This can be seen among the kibbutzim as well, where Kadima got 31 percent of the vote, compared to only 30.5 percent for Labor. Meanwhile, a quarter of the people who voted for Likud had originally supported Kadima.

Voter turnout was 65.2 percent, almost two percent higher than in the 2006 elections. In practice, turnout was more than 70 percent, because 10 to 12 percent of the people on the electoral rolls are abroad, Smith said.

Smith called the election results "a total victory for the right," noting that 43 percent of Jewish Israelis consider themselves right-wing or center-right, another 24 percent consider themselves centrist, and only 18 percent consider themselves left-wing or center-left.

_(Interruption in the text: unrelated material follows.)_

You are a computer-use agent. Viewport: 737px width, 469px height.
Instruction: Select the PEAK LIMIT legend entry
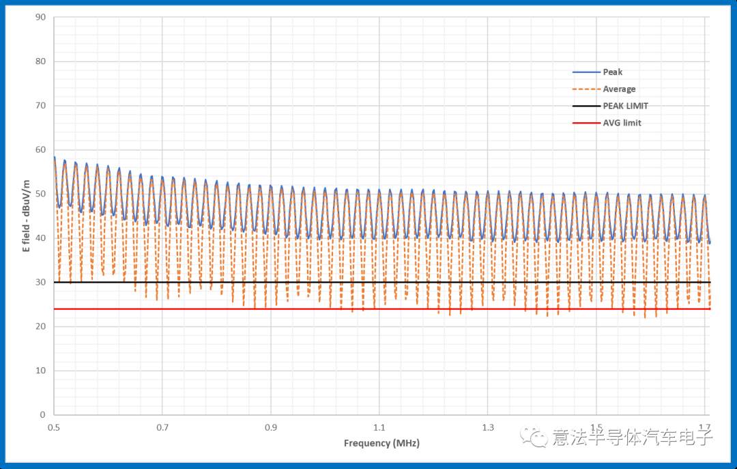[625, 106]
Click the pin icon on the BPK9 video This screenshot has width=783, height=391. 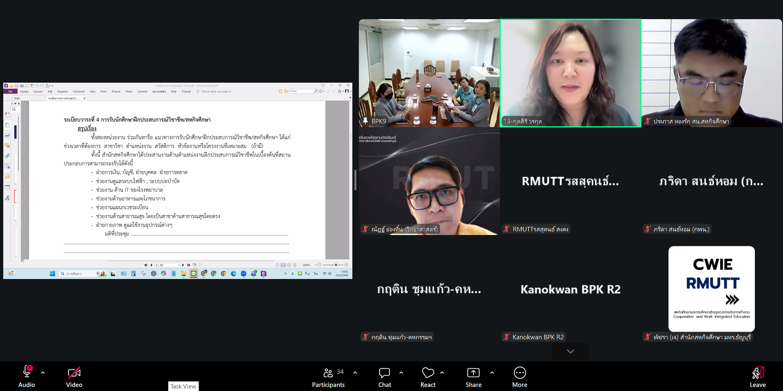tap(365, 121)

About half of Yisrael Beiteinu's votes came from immigrants. The party garnered only 15 or 16 seats - not the 17 to 18 predicted by opinion surveys - because veteran Israelis jumped ship at the last minute. In peripheral communities, Lieberman's party attracted 21 percent of the vote, while Shas drew 17 percent.

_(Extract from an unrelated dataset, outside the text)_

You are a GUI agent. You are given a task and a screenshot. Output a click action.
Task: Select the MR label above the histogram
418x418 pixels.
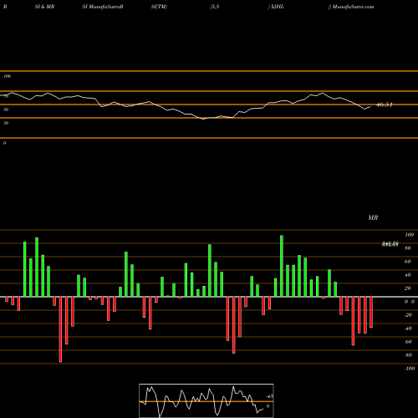pos(373,217)
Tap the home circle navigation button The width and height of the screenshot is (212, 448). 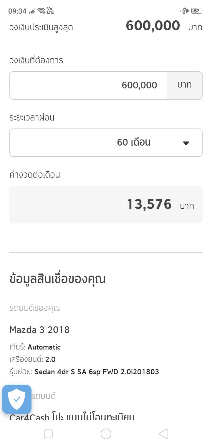coord(106,434)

With regard to the Israeli Arab vote, fears of an electoral boycott proved to be unfounded, even though turnout was down slightly. Regardless, Arab parties might actually find themselves with a larger Knesset presence, from 10 to 11 seats. This is because many Arab voters shifted their support from Jewish to Arab parties, as well as the large number of Jews who voted for Hadash due to the popularity of Jewish MK Dov Khenin.